Blood sugar is one of the most common diseases among people of different ages that can be controlled with insulin injections, but has modern medical science succeeded in finding other effective methods?
Elevated blood glucose levels can lead to diabetes. To reduce blood glucose production, one must use insulin. Scientists at the Salk Institute have recently identified a molecule that can regulate blood sugar. Thus, a new path in the treatment of diabetes is presented to us.
Normally, insulin in the body responds to an increase in blood glucose levels, forcing cells to either use it as fuel or to store energy in the body. But diabetes occurs when the body either fails to produce enough insulin or the insulin produced is resistant to the hormone. Although insulin injections are still the mainstay of diabetes treatment, doctors are looking for other ways.
A few years ago, the Salk team discovered that a molecule called “FGF1” acts like insulin in the body and regulates blood glucose levels. An injection of this hormone into diabetic rats caused their blood glucose to return to normal for more than two days – Subsequent studies showed that injecting FGF1 into the brain could improve diabetes more effectively for weeks or months.

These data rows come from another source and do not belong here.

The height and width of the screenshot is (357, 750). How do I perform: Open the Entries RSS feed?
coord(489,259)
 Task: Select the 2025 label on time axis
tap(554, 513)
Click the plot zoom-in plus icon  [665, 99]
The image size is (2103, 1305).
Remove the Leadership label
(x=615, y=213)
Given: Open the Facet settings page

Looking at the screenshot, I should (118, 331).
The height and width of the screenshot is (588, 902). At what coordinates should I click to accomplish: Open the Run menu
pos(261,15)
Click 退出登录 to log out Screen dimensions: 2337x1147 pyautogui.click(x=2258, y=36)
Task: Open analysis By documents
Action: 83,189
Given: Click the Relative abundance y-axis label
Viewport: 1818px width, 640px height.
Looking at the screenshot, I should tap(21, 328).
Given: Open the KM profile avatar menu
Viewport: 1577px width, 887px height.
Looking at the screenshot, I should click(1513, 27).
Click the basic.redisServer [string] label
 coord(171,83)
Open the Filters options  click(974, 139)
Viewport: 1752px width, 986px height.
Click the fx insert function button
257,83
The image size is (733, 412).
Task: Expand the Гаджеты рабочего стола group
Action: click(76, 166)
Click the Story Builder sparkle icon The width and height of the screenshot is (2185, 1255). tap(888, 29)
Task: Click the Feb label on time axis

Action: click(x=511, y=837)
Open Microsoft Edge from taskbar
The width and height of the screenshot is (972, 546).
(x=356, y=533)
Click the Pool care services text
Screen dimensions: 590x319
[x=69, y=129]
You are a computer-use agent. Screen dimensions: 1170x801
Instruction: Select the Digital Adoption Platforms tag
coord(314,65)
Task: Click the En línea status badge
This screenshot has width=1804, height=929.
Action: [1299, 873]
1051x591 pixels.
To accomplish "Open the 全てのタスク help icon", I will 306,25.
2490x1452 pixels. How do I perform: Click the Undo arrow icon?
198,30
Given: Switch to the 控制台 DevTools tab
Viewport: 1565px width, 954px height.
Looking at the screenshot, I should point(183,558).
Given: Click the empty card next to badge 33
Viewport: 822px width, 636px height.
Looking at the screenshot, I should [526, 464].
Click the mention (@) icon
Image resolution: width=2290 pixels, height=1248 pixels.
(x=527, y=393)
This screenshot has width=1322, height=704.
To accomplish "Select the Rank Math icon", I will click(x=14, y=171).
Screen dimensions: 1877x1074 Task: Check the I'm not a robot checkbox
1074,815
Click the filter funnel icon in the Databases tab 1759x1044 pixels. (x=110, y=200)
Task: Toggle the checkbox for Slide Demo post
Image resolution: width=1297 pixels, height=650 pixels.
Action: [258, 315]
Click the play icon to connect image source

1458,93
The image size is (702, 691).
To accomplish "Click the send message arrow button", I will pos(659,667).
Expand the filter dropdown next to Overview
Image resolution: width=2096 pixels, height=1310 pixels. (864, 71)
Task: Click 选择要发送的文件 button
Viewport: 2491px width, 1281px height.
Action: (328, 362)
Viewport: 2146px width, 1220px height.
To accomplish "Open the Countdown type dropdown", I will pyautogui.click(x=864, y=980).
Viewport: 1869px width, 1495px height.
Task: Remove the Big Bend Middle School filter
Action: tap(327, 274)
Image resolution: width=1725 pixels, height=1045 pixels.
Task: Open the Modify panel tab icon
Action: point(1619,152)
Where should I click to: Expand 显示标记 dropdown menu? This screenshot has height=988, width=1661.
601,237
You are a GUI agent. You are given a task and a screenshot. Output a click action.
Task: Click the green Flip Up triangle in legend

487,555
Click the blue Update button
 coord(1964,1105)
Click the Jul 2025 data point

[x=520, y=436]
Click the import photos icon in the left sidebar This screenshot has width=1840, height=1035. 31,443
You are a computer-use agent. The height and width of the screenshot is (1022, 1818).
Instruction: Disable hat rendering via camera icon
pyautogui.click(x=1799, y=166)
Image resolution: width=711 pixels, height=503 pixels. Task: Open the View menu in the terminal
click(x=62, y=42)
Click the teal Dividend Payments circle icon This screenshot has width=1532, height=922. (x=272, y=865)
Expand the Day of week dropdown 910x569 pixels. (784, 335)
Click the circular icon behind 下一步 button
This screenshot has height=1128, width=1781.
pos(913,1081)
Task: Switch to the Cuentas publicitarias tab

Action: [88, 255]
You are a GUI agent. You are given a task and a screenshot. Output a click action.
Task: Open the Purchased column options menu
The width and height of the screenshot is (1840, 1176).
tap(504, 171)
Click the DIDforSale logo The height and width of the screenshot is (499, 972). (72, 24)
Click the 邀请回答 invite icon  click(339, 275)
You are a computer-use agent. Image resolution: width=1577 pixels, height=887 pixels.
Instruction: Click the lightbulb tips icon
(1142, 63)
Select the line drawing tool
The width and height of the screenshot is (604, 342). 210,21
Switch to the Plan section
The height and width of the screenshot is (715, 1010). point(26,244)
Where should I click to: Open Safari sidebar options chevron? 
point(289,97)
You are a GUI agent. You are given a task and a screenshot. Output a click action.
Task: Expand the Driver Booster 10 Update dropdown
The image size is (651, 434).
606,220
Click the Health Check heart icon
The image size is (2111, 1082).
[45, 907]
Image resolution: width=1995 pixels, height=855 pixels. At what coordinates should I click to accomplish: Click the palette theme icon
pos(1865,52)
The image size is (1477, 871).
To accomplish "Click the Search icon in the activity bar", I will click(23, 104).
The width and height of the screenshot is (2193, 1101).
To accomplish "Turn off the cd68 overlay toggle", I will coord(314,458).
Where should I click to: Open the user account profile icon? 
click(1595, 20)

In a more recent study, researchers investigated the mechanism of this hormone. They found that FGF1 acted like insulin in some ways – such as regulating glucose in the liver by suppressing fat breakdown or lipolysis. But in general, the function of FGF1 can be analyzed through a completely different molecular pathway.
Insulin uses an enzyme called PDE3B to activate a lipolysis breakdown method. The researchers looked at a wide range of enzymes and found that FGF1 used another enzyme called PDE4 to control blood sugar.
“This mechanism is like an alternative to insulin, except that it goes in a different direction,” said Ganser Sanker, the study’s lead author. In effective insulin therapy, it makes sense to use any method that responds better to the body. “Because our ultimate goal is to control lipolysis and regulate blood glucose.”
This important difference could lead to a new area of research in the treatment of diabetes.
“The unique ability of this hormone to induce persistent glucose depletion in insulin-resistant diabetic rats is a promising therapeutic pathway for us in the future,” said study co-author Michael Downes.